(Collected data entries)

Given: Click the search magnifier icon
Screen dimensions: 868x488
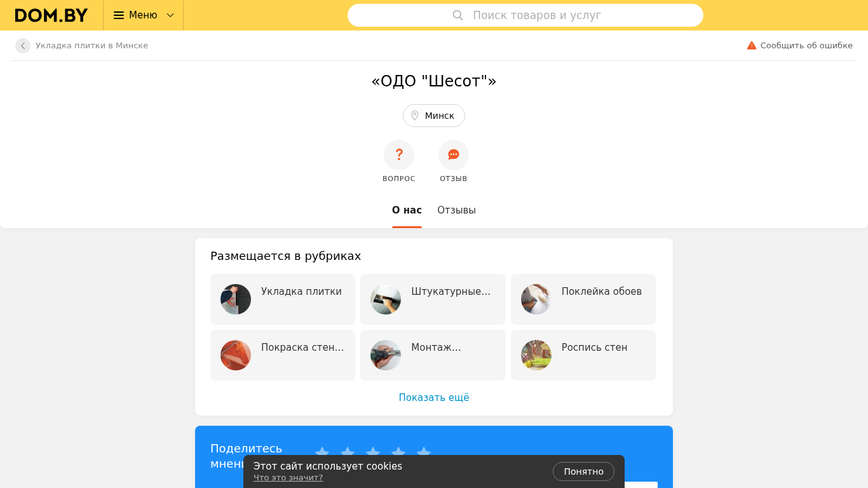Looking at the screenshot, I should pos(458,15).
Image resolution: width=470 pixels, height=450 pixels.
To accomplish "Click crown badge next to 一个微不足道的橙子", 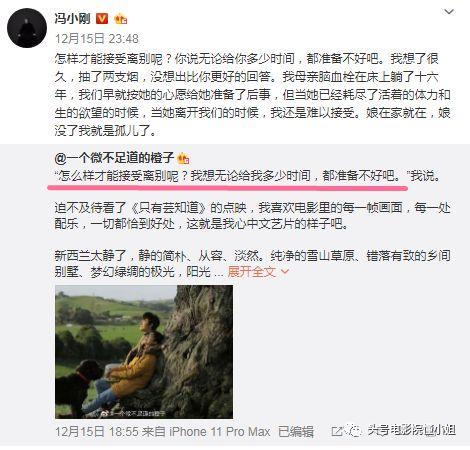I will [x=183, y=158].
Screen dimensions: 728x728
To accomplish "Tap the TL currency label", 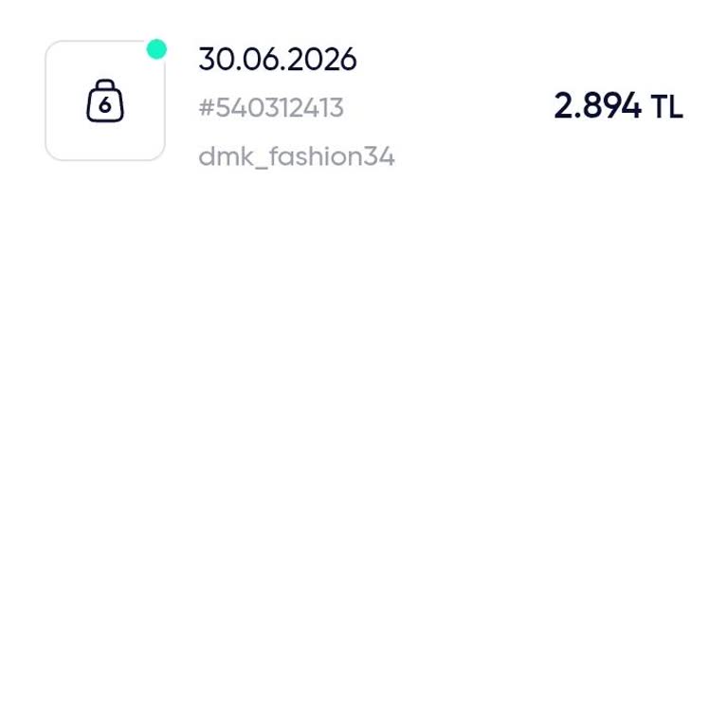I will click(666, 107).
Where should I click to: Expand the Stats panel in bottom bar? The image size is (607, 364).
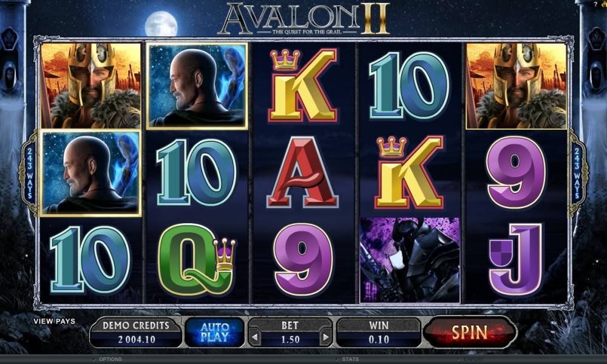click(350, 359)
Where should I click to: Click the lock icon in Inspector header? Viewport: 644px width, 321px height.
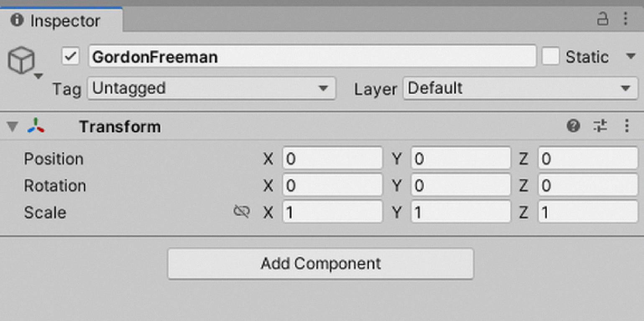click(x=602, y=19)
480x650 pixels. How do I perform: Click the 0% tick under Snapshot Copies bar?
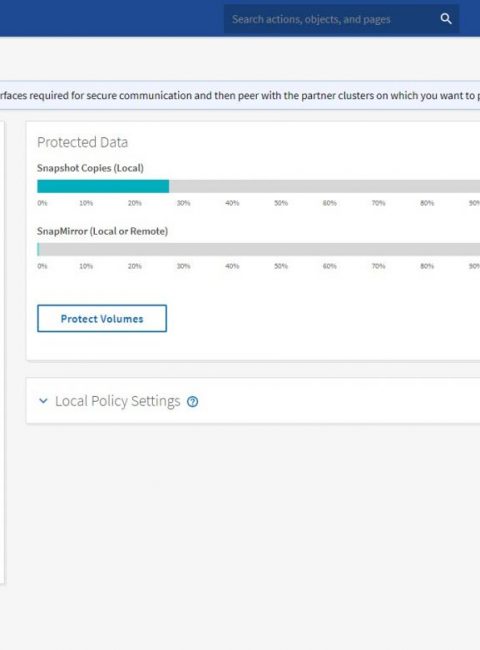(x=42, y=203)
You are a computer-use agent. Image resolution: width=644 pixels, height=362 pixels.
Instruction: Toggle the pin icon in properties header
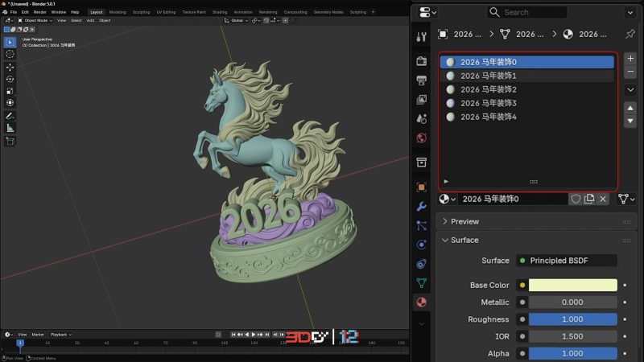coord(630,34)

* * *

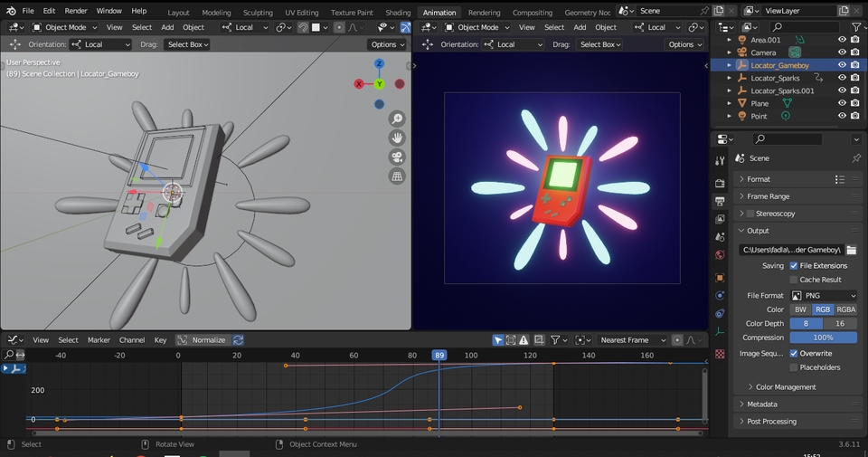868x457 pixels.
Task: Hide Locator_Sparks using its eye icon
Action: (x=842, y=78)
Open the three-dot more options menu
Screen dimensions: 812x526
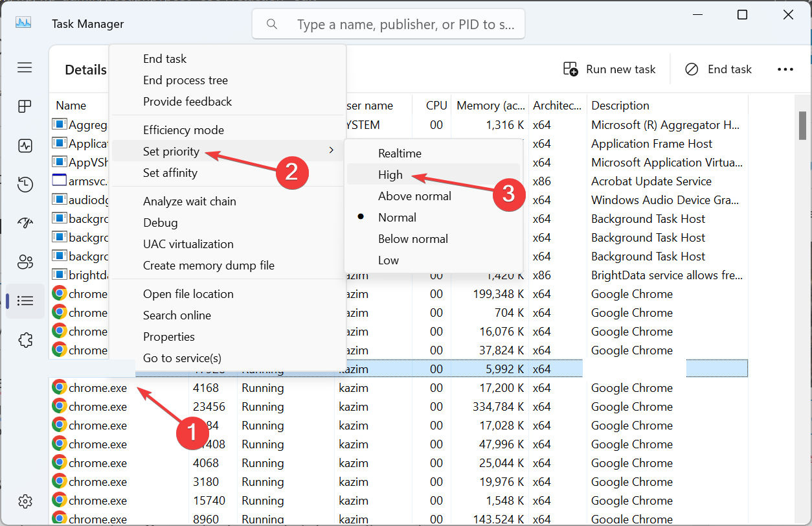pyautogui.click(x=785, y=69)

==

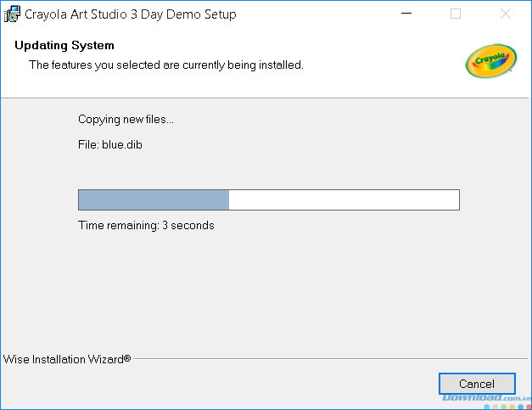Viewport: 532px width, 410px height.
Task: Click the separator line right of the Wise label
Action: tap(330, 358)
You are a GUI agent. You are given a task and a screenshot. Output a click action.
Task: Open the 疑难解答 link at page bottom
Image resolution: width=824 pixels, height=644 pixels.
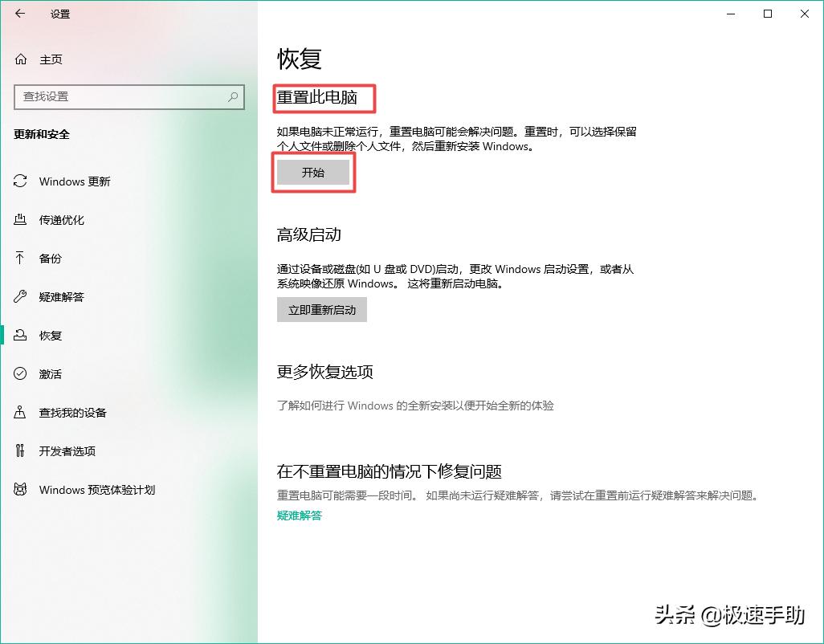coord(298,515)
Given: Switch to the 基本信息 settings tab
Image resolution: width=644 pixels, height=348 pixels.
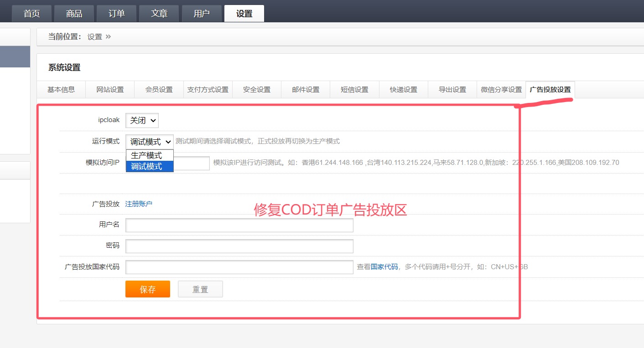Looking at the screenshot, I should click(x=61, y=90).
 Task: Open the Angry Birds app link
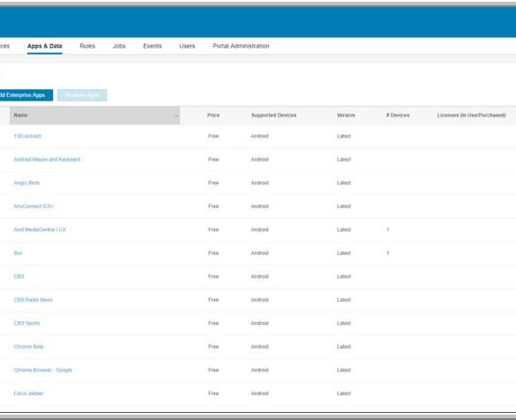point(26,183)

- **What the task requires**
Pull out every line of the records that includes the string "agent".

- **Output for this exercise**
You are a computer-use agent. Image resolution: width=644 pixels, height=362 pixels.
You are a GUI agent. You are given a task and a screenshot. Output a click action.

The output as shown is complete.